Reflexión agustiniana

Escrito el 19/04/2025
Agustinos


Esperada y poseída

La seguridad de que alcanzaremos la vida eterna nace de que el que nos la promete es el mismo Señor y nos la comunica por medio del Espíritu. En un momento determinado la vida eterna pasará de ser esperada a ser poseída: “¿Qué prometió? La vida eterna, dejándonos las arras del Espíritu. La vida eterna es la posesión de los moradores, mientras que las arras son un consuelo para los peregrinos… Tenemos como arras cierta rociada del Espíritu Santo en nuestros corazones para que, si alguien advierte este rocío, desee llegar a la fuente. ¿Para qué tenemos, pues, las arras sino para no desfallecer de hambre y sed en esta peregrinación? Si reconocemos ser peregrinos, sin duda sentiremos hambre y sed. Quien es peregrino y tiene conciencia de ello, desea la patria, y, mientras dura ese deseo, la peregrinación le resulta molesta. Si ama la peregrinación, olvida la patria y no quiere regresar a ella” (Sermón 378).

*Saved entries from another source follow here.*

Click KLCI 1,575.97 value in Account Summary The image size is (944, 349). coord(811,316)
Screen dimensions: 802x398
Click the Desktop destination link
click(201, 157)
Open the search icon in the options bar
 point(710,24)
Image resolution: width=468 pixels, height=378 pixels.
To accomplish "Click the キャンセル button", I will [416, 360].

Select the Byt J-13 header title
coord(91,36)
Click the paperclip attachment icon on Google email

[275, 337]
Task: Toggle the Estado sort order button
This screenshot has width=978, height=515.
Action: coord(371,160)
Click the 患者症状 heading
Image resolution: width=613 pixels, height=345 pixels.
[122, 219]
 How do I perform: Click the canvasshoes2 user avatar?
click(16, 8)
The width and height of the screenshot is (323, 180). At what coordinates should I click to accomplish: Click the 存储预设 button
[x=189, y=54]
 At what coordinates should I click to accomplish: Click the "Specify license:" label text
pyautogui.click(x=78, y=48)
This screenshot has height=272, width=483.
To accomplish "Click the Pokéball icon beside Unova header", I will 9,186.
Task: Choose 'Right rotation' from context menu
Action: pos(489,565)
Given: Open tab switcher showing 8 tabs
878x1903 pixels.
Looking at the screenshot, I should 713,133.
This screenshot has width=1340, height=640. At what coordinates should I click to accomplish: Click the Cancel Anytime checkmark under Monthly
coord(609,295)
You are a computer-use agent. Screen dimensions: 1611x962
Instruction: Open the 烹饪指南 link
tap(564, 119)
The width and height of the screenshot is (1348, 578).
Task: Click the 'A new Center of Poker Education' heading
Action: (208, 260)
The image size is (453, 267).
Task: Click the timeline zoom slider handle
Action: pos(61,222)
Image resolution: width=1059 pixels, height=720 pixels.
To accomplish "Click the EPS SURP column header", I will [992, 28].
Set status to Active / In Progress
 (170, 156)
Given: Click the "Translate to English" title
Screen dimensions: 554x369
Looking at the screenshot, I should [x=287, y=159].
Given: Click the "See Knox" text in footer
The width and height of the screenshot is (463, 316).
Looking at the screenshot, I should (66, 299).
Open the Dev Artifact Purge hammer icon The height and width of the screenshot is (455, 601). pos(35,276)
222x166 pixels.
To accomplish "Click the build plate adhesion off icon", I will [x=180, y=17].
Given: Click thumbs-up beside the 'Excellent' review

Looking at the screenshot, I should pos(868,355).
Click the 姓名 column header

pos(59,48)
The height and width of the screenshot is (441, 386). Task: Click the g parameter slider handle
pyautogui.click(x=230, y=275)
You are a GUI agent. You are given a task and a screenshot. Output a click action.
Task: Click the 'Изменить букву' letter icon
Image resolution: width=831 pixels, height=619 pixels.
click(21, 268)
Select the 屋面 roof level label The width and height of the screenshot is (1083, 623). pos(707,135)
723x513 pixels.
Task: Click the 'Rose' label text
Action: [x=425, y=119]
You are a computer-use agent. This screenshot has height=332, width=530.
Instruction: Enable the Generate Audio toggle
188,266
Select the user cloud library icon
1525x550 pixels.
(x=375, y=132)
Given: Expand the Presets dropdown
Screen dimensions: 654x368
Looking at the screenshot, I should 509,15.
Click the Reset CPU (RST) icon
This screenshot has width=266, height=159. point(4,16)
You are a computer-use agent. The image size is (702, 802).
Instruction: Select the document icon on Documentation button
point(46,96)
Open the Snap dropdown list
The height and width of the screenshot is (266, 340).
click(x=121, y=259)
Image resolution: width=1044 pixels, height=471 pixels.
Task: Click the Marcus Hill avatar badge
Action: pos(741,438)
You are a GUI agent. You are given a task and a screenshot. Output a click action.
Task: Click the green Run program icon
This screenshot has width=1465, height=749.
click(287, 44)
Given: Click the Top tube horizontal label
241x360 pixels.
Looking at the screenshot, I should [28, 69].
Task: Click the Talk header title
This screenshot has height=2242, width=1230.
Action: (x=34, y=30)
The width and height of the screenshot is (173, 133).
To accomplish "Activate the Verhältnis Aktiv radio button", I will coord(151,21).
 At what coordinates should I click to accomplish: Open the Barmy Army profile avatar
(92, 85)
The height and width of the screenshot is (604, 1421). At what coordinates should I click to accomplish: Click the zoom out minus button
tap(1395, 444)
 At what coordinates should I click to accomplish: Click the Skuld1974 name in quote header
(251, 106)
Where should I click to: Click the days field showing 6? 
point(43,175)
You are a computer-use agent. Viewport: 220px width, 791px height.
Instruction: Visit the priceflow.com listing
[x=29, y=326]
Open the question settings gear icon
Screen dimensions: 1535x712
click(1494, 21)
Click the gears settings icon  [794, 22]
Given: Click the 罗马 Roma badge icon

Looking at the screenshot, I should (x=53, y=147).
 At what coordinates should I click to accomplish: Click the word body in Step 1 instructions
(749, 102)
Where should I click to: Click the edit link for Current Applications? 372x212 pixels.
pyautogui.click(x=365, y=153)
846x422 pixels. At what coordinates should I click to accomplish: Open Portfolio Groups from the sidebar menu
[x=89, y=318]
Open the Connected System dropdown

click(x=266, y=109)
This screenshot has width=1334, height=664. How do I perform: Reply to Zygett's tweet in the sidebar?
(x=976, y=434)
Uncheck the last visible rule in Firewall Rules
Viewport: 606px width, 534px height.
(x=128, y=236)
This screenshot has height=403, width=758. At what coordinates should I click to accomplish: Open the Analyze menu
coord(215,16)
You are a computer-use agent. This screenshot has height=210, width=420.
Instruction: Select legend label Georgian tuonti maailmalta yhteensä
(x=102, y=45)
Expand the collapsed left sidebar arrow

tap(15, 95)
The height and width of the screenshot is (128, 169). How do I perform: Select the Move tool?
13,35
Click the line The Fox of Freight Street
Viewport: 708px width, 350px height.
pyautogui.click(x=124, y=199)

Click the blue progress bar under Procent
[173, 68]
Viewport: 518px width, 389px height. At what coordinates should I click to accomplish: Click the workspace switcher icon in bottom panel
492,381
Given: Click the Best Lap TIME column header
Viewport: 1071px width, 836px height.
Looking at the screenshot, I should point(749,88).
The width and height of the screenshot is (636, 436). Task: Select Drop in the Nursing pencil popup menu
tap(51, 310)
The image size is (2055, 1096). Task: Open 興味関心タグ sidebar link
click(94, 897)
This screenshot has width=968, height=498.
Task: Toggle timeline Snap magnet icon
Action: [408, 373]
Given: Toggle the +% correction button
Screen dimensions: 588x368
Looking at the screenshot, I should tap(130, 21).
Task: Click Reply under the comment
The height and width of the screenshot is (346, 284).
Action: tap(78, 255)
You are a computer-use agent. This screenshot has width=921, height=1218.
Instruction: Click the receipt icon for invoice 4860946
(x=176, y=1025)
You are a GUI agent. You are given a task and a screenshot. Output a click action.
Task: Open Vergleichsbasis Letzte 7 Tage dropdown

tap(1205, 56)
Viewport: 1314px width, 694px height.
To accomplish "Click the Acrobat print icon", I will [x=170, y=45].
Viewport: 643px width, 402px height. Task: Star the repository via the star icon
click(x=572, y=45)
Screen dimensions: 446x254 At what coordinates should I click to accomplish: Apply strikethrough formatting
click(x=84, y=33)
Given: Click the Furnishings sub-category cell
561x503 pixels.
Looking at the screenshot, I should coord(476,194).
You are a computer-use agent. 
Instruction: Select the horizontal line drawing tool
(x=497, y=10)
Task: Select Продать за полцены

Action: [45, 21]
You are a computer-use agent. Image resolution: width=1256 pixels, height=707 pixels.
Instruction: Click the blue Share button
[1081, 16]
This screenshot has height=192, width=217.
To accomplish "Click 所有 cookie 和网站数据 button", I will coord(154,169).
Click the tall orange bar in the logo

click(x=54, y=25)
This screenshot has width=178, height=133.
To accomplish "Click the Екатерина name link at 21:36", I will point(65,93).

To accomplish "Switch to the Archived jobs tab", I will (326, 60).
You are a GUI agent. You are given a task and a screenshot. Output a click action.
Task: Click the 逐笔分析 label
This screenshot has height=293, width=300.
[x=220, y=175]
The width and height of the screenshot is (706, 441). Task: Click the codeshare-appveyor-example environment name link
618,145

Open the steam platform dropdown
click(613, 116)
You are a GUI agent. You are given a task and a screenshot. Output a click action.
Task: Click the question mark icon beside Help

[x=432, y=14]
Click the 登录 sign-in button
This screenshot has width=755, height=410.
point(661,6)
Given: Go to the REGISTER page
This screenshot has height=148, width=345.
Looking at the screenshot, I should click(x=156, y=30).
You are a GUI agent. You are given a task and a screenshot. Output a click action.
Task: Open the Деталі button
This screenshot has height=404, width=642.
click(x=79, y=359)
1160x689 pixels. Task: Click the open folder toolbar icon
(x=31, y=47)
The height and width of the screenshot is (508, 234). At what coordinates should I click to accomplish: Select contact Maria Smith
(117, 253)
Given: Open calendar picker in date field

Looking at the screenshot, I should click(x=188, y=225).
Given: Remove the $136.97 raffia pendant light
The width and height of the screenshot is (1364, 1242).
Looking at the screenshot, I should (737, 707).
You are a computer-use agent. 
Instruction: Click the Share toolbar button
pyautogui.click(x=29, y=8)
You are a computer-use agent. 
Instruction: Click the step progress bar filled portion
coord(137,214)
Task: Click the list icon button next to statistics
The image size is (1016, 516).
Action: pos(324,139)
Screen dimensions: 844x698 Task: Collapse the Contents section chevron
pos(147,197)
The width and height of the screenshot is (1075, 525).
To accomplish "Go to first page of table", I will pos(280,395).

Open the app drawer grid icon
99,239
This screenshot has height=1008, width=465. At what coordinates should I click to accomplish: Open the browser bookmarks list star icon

Es en el que es eterno en el que nosotros nos hacemos eternos, es decir, el Verbo se encarna para hacer a los hombres eternos, lo único que tenemos que hacer es aceptar la oferta y dejarnos eternizar: “Ved aquí el gran Es. ¡Sublime Es! Ante esto, ¿qué es el hombre? Ante tan sublime Es, ¿qué es el hombre por grande que sea? ¿Quién comprenderá este Es? ¿Quién participará de Él? ¿Quién le anhelará? ¿Quién aspirará a Él? ¿Quién presumirá poder estar en El? No desesperes, fragilidad humana… ¡Oh Verbo, que existes antes del tiempo, por quien fueron hechos los tiempos, que naciste también en el tiempo, que, siendo vida eterna, llamas a los temporales y los haces eternos! Esta es la generación de generaciones” (Comentario al salmo 101, 2, 10).

            La puerta de la eternidad se abre de par en par por medio de la cruz. Ya no hay disculpa posible, el mismo Dios nos da entrada en su eternidad, la muerte y resurrección de Cristo es la entrada para cada uno de nosotros, tenemos el paso abierto y la garantía de que Dios no ama en bromas, aunque, a decir verdad, la única puerta que da acceso a la vida eterna es Cristo mismo, que es a la vez el camino por el que se llega: “Me parece a mí que es como si hubiese dicho: Para que tengan vida cuando entran y la tengan más abundante cuando salen. Porque nadie puede salir por la puerta, esto es, por Cristo, para la vida eterna, en la que se vive de la visión, si no ha entrado a la vida temporal, en la que se vive de la fe, por la misma puerta, es decir, por el mismo Cristo en su Iglesia, que es su redil” (Comentario a Juan 45, 15). Si lo mejor y más valioso es la vida eterna, hemos de relativizar todo lo demás: “Dos cosas hemos de pedir con toda seguridad: aquí, la vida santa; para el mundo futuro, la vida eterna. Desconocemos si las restantes cosas nos serán útiles o no… Sin temor de ninguna clase pida la vida santa y la vida eterna; la primera para merecer a Dios aquí, y la segunda, para ser coronado por él allí. Pero ¿en qué consiste la vida santa? En amar a Dios con todo el corazón, con toda el alma, con toda la mente, y amar al hermano como a ti mismo. Amemos, pues, a nuestro Dios, amémonos en la unidad del mismo Dios, tengamos paz en él Cristo, nuestro Señor, podamos...: Señor, con tu ayuda hicimos lo que nos mandaste; por tu misericordia danos lo que nos prometiste” Sermón 154 A, 6).

            La esperanza de la vida eterna y la esperanza de la resurrección van de la mano y tienen la misma clave interpretativa. Pero, a la vez, es la misma esperanza la que nos mantiene firmes en la peregrinación hacia la patria: “He aquí la voz y el testimonio de la verdad. El hombre, hijo de la resurrección, vive en esperanza, mientras la Ciudad de Dios, que nace de la fe en la resurrección de Cristo, peregrina en este mundo. Así, pues, la muerte y la resurrección de Cristo están figuradas en aquellos dos hombres, en Abel, que significa Duelo, y en Set, su hermano, que es igual a Resurrección. De esta fe nace la Ciudad de Dios, es decir, el hombre que puso su esperanza en invocar el nombre del Señor” (La ciudad de Dios 15, 18). La resurrección de Cristo es la que nos enseña la esperanza de la resurrección: “Oyes orar al Maestro; aprende a orar. Oró para enseñarnos a orar, padeció para enseñarnos a padecer, resucitó para enseñarnos a esperar la resurrección” (Comentario al salmo 56, 5).